The excessive amount of insulin can cause a number of unpleasant symptoms that are collectively known as dumping syndrome. Symptoms of dumping syndrome include:

  • nausea
  • abdominal (tummy) pain
  • diarrhoea
  • light-headedness

Secondly, you'll need to take daily vitamin and mineral supplements, as your small intestine will no longer be able to digest all the vitamins and minerals your body needs from your diet.

The dosage and type of supplements can vary from case to case, but most people are required to take:

  • a multivitamin supplement, which contains a combination of different vitamins
  • a calcium supplement (the body requires calcium to maintain healthy bones)
  • an iron supplement

Diet after other types of weight loss surgery

The recommended diet after other types of weight loss surgery is likely to be similar to the advice above.

Your specialist centre can provide more detailed advice.

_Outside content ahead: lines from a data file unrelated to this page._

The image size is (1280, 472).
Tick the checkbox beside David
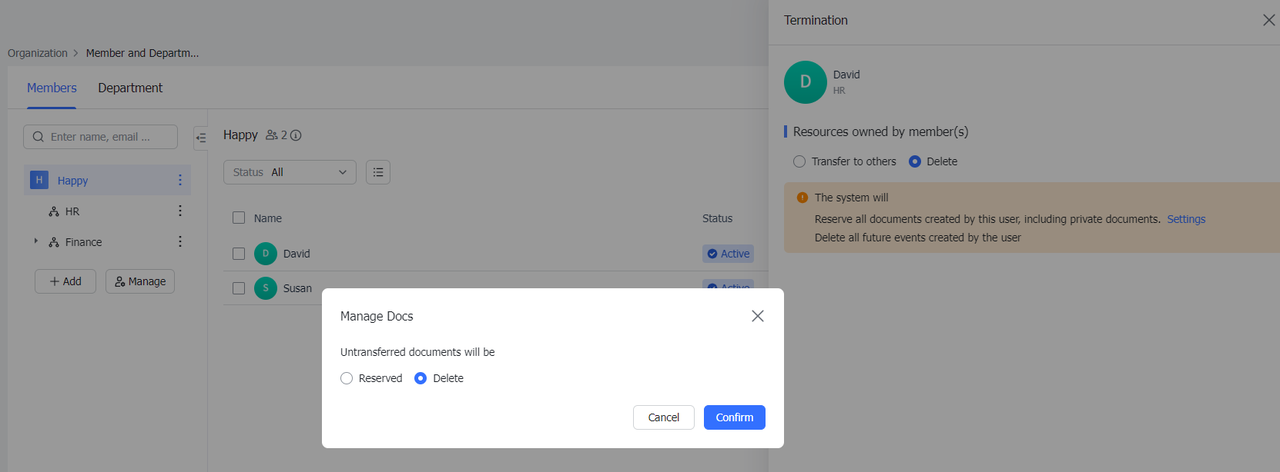[239, 254]
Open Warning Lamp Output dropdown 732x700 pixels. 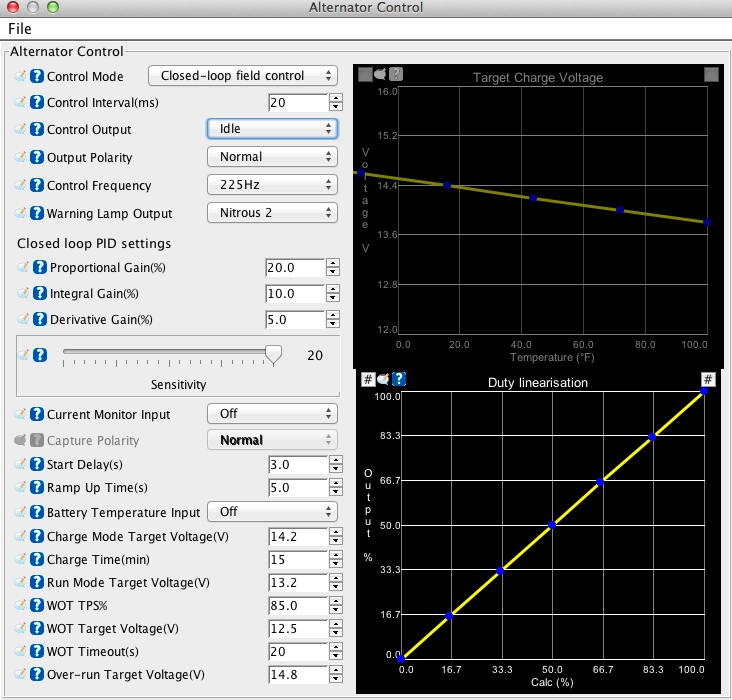(271, 213)
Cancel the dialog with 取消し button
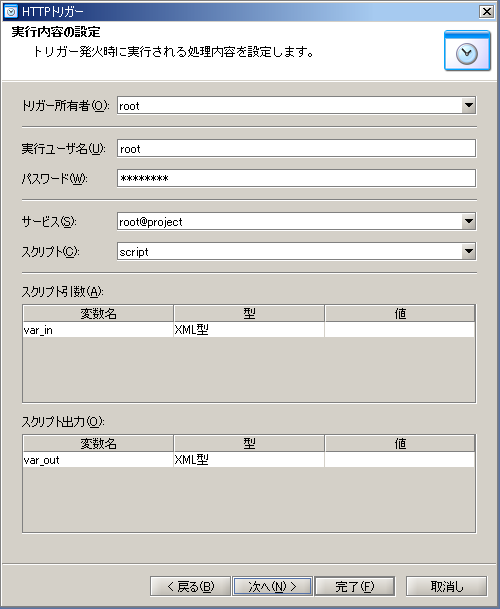 pos(446,586)
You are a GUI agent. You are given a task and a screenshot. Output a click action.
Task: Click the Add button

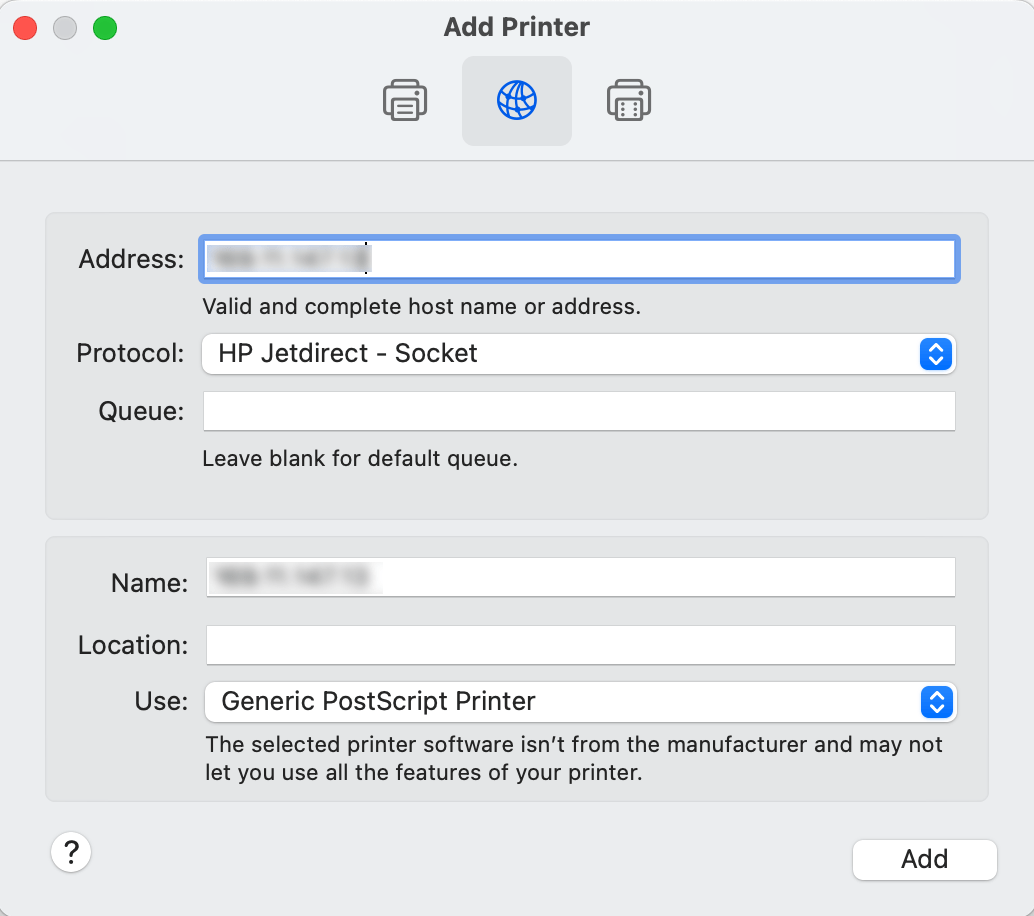923,859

Exercise after weight loss surgery

Losing weight and then maintaining a healthy weight doesn't simply involve reducing the amount of calories you eat. Burning calories while exercising is also important.

Regular exercise has additional health benefits other than weight loss. These include reducing your risk of developing heart disease and some types of cancer, and boosting your self-esteem and wellbeing.

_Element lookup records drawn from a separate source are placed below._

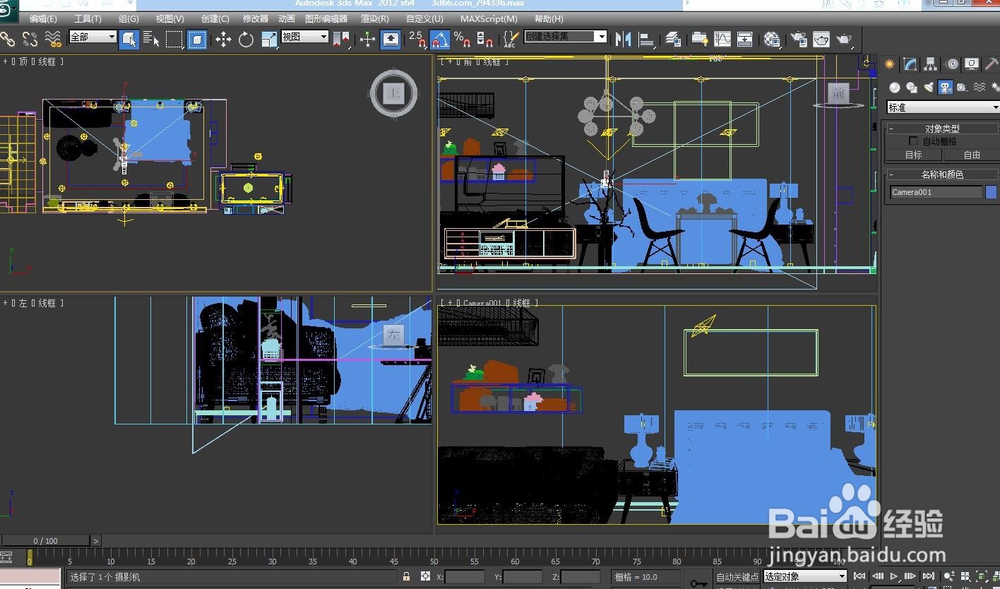Activate the Select and Rotate tool

(245, 39)
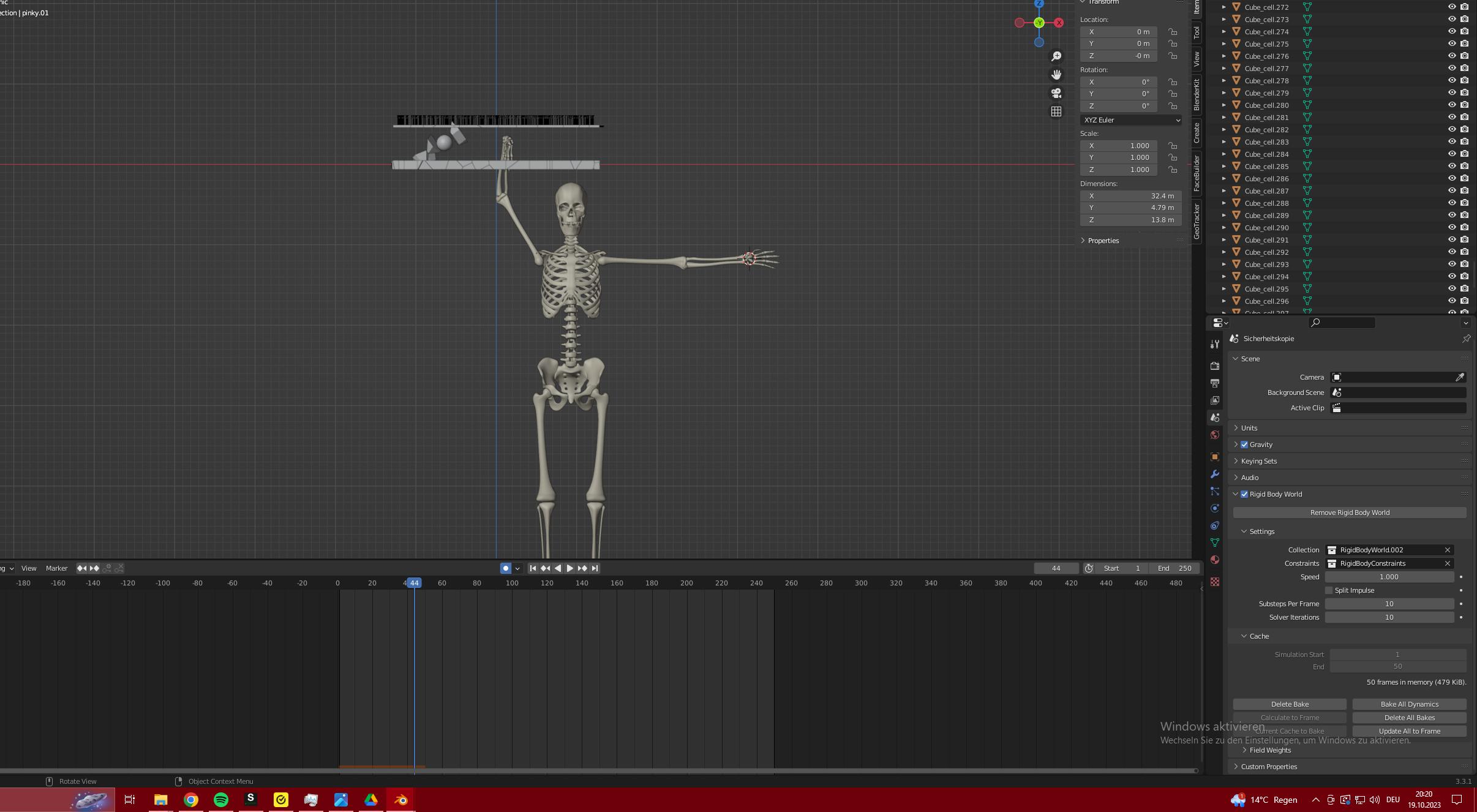Collapse the Units section
The image size is (1477, 812).
click(x=1249, y=427)
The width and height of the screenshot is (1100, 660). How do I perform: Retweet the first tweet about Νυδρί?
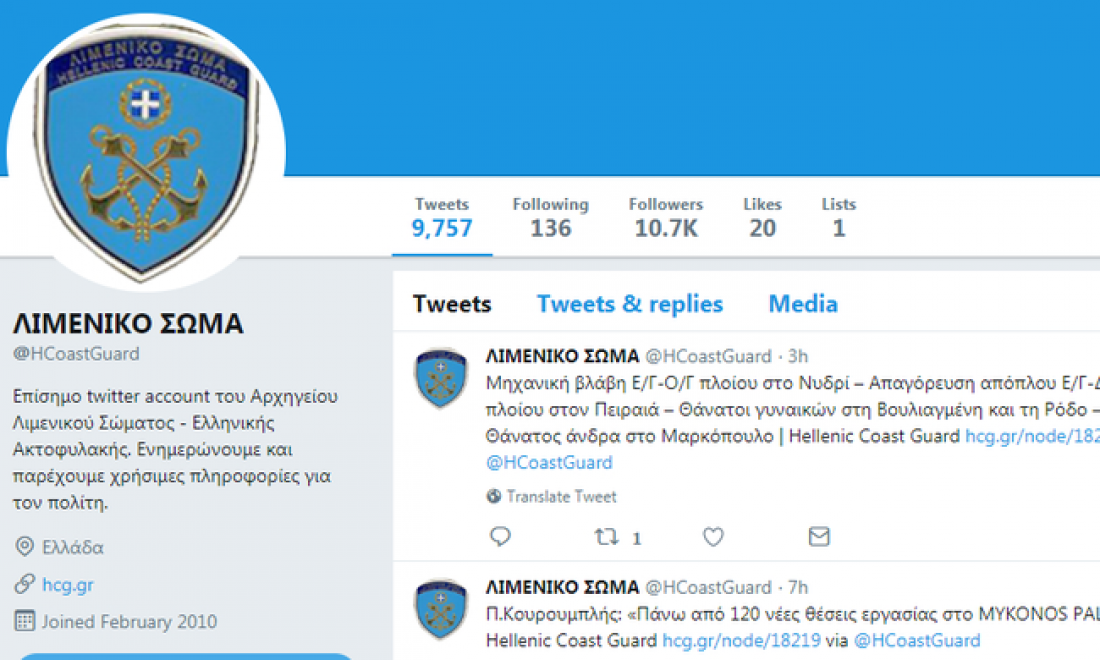pos(607,537)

You'll probably be given an exercise plan that starts gradually with low to moderate amounts of physical exercise, such as 10 minutes a day, then gradually increasing.

The exercise should be intense enough to leave you feeling out of breath and getting your heart beating faster.

Recommended types of physical exercise include:

  • activities that can be incorporated into everyday life, such as brisk walking, gardening or cycling
  • supervised exercise programmes
  • activities such as swimming, walking (where you aim to walk a certain number of steps a day) and stair climbing

Chose physical activities that you enjoy as you'll be more likely to continue doing them.

Further information

Read more about fitness, including information on:


A healthy balanced diet

What you eat is just as important as how much you eat after your surgery.

Generally, your diet should contain a healthy mix of the five main food groups:

  • protein – ideally low-fat protein foods such as chicken, fish, eggs and beans
  • dairy products – such as skimmed milk and low-fat cheese and yogurt
  • carbohydrates – such as bread, potatoes and cereals
  • fruit and vegetables – ideally five portions a day
  • fats – using a small amount of olive oil when cooking should provide your body with all the fat it needs

Your specialist centre can give you more advice on how best to meet your individual nutritional needs.